Millions of retired individuals are currently facing excessive income tax charges from HMRC, with the issue still unresolved. It is estimated that up to 8.7 million state pensioners have been impacted, resulting in an average tax increase of approximately £5 per person. Last year alone, HMRC may have collected as much as £43.5 million due to this error, as reported by The Sunday Times.
The problem seems to stem from HMRC’s failure to adjust for the state pension increase under the triple lock system, which ensures a rise in line with the highest of inflation, average earnings, or 2.5%. Pensioners are expected to be taxed based on 51 weeks at the new pension rate and one week at the previous rate to account for the transition period. However, the error in calculation has led to tax assessments being based on 52 weeks at the higher pension rate.

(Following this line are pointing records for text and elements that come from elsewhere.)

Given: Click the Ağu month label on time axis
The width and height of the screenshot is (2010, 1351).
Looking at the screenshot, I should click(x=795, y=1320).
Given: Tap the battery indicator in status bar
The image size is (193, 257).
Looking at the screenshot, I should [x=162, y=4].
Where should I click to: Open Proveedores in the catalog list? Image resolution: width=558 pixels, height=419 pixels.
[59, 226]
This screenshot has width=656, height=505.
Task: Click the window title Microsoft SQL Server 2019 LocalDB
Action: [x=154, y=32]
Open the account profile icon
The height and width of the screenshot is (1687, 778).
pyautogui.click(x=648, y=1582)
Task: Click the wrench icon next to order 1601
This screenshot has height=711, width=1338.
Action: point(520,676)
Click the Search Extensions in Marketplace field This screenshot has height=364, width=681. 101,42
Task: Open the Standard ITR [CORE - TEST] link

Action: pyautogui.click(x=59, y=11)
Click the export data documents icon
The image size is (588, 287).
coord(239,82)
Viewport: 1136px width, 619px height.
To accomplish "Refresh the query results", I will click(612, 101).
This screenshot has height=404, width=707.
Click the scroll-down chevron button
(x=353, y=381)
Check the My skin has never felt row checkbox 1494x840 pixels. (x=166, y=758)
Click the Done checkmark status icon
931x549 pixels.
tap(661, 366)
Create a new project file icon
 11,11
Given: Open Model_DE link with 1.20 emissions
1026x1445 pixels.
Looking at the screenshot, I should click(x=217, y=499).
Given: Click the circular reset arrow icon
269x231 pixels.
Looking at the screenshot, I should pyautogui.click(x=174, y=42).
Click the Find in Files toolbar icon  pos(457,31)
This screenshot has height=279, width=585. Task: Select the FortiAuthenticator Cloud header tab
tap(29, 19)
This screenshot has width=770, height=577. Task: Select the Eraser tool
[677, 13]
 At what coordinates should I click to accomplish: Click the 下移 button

Pensioners subject to income tax, whether through self-assessment or PAYE if they are still working, could be affected by this issue. While the problem was raised with HMRC in August, the Department of Work and Pensions (DWP) was only informed in October. HMRC is anticipated to rectify the situation in the coming months but has not yet reached out to those potentially impacted. Affected individuals can contact HMRC directly for a refund.
An HMRC spokesperson expressed regret over the error and assured that efforts are underway to address it promptly. Despite the relatively small impact, averaging around £5 per person, Sir Steve Webb, a former pensions minister, criticized the oversight, emphasizing the importance of correctly applying taxation rules to avoid unfair taxation of pensioners.